We previously reported (IC #31) on the AIA’s Environmental Resource Guide, a reference guide for design professionals. AIA is now developing a Building Owner’s Guide Toward Environmentally Sustainable Architecture to make the case that environmentally conscious design leads to safer, more productive and efficient interior environments. The booklet will help design firms to present environmental issues – air quality, waste management, energy, and economics – effectively to developers and other clients.
Preparations are now under way for the AIA annual convention, which is being held in June 1993 in conjunction with the Union of International Architects’ (UIA) World Congress. The theme of both events is sustainable communities, opening up exciting possibilities for international dialogue on the subject. According to the AIA’s plans for the conference, "Emphasis will be placed on a methodology to prompt direct action for clean air and water, healthy buildings and cities, preservation of na-tural resources, restoration of degraded landscapes, and biodiversity."
Three related and inter-related AIA programs are:
1) Video Teleconference Series: "Designing a Sustainable Future"

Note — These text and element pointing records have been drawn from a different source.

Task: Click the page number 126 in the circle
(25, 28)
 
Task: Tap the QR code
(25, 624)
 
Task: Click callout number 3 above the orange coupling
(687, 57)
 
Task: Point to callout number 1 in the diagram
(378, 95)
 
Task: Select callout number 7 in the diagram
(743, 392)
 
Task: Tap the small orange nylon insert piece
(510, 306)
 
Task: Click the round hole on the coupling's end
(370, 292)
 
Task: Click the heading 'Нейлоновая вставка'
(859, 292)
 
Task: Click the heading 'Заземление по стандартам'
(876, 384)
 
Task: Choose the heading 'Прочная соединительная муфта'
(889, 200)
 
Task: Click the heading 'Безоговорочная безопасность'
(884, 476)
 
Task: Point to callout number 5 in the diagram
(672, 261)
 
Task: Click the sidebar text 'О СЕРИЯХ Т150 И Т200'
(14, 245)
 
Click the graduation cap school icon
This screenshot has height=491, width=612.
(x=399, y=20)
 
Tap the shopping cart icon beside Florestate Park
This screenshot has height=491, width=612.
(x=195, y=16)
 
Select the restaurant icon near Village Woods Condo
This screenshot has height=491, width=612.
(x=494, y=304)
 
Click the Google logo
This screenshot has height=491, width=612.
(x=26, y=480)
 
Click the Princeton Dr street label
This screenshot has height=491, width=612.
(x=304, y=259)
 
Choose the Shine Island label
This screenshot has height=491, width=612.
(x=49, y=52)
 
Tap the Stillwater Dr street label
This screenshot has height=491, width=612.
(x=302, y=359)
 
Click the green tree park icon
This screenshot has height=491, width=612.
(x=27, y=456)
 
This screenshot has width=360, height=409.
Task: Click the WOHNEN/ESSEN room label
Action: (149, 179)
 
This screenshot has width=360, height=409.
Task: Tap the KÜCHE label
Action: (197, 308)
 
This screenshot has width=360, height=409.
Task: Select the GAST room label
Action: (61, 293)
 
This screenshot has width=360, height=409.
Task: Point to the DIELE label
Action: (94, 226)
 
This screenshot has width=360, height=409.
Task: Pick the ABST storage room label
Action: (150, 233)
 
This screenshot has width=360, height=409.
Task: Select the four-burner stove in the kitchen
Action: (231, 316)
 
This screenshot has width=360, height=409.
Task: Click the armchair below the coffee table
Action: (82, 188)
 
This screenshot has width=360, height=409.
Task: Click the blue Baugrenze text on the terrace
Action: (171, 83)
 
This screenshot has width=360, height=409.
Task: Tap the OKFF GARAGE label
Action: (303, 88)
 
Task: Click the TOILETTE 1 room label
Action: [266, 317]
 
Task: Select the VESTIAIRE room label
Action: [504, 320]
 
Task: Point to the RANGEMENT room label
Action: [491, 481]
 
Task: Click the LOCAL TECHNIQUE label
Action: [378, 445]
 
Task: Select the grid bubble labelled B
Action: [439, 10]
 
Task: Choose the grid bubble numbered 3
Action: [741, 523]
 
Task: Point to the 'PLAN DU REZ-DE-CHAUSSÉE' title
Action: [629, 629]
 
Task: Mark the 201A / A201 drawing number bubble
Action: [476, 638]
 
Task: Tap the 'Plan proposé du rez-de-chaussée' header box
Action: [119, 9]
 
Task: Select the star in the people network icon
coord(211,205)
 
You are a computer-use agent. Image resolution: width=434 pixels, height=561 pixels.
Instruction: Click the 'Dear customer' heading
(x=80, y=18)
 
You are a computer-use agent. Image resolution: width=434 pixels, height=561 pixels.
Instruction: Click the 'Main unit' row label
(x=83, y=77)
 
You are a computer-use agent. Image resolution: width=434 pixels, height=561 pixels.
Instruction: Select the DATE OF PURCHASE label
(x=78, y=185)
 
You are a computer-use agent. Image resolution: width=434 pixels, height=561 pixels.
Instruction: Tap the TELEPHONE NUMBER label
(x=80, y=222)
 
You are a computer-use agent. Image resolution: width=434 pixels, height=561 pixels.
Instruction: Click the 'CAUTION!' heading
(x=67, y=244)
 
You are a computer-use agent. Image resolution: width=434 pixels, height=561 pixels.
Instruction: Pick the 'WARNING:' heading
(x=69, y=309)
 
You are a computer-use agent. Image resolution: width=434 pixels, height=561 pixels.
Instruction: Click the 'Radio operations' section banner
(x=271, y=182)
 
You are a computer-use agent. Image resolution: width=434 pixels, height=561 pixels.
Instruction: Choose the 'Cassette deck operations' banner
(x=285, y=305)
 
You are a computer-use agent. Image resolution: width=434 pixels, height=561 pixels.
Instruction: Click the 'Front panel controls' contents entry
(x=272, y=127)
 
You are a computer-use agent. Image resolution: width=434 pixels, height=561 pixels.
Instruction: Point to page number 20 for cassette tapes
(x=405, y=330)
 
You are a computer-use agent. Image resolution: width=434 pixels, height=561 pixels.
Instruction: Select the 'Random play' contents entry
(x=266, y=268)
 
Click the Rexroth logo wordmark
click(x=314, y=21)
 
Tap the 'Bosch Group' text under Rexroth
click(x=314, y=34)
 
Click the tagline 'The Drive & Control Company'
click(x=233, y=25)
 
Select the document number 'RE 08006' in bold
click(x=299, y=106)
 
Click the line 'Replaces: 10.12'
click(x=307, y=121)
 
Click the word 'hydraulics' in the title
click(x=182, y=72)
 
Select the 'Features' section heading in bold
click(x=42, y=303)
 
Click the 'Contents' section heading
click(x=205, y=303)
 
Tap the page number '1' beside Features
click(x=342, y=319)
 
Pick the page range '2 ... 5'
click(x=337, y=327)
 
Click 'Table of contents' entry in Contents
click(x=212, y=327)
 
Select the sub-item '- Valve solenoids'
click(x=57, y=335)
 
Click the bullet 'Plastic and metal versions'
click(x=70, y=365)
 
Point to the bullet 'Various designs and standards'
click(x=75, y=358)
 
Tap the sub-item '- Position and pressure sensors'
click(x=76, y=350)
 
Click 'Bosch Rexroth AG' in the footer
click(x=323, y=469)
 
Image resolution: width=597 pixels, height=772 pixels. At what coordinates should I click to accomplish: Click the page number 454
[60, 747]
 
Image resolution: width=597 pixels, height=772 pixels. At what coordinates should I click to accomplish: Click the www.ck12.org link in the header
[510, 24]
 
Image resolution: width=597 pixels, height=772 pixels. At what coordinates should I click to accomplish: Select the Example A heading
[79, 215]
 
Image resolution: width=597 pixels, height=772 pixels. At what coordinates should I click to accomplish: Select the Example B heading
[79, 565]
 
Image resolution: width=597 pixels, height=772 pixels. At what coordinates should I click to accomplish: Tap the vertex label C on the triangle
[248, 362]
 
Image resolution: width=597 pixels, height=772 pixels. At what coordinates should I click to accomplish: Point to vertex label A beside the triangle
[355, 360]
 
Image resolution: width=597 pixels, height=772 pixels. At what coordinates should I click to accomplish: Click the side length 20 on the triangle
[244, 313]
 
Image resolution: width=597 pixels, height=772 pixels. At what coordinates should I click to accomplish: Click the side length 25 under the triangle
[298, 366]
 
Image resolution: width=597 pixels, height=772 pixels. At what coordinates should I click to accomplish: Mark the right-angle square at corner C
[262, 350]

Three teleconferences to be held in early 1993 are intended to develop an awareness among design professionals about sustainability issues, to allow for networking within and outside the design and construction industry, and to provide practical tools for architects to incorporate sustainabilty into their work. Emphasizing successful case studies, an international faculty will be presenting topics including energy, building ecology, and land use and natural resources. The programs are designed to be highly interactive and encourage ongoing discussion.
2) "Call for Sustainable Community Solutions"
This international "ideas exploration" is soliciting sustainable, practical solutions to human settlement problems. Participants are encouraged to work as interdisciplinary teams and submit, in response to a defined issue or need, "a comprehensive solution, grounded in science, technology, economic viability, and cultural appropriateness."
Solutions should restore biodiversity, not cause damage during construction or use, derive energy from renewable resources, minimize waste, and have the potential to be recycled. An international panel of ten experts will select outstanding submissions for awards (totalling $50,000). Competition registration deadline is April 1, 1993.
3) Strategic Partnership for a Sustainable Future
According to the AIA’s Project Summary: "An interdisciplinary teamwork approach to solving our society’s problems is required … No longer can the individual disciplines work alone. No longer can a singular or compartmentalized approach toward design be effective."
To build these working partnerships, the AIA will convene "… a broad-based strategic alliance representing 1) the design and allied professions, 2) the construction industry, 3) the business community, 4) civic and governmental interests, and 5) members of the academic communities …" Using a consensus process, the group will develop a "Declaration of Interdependence," a roadmap toward global ecological responsibility and professional ethics and a "collective statement of philosophy on environmentally responsible human settlement issues … which can serve as collective expression of our desire to create a healthy planet for future generations."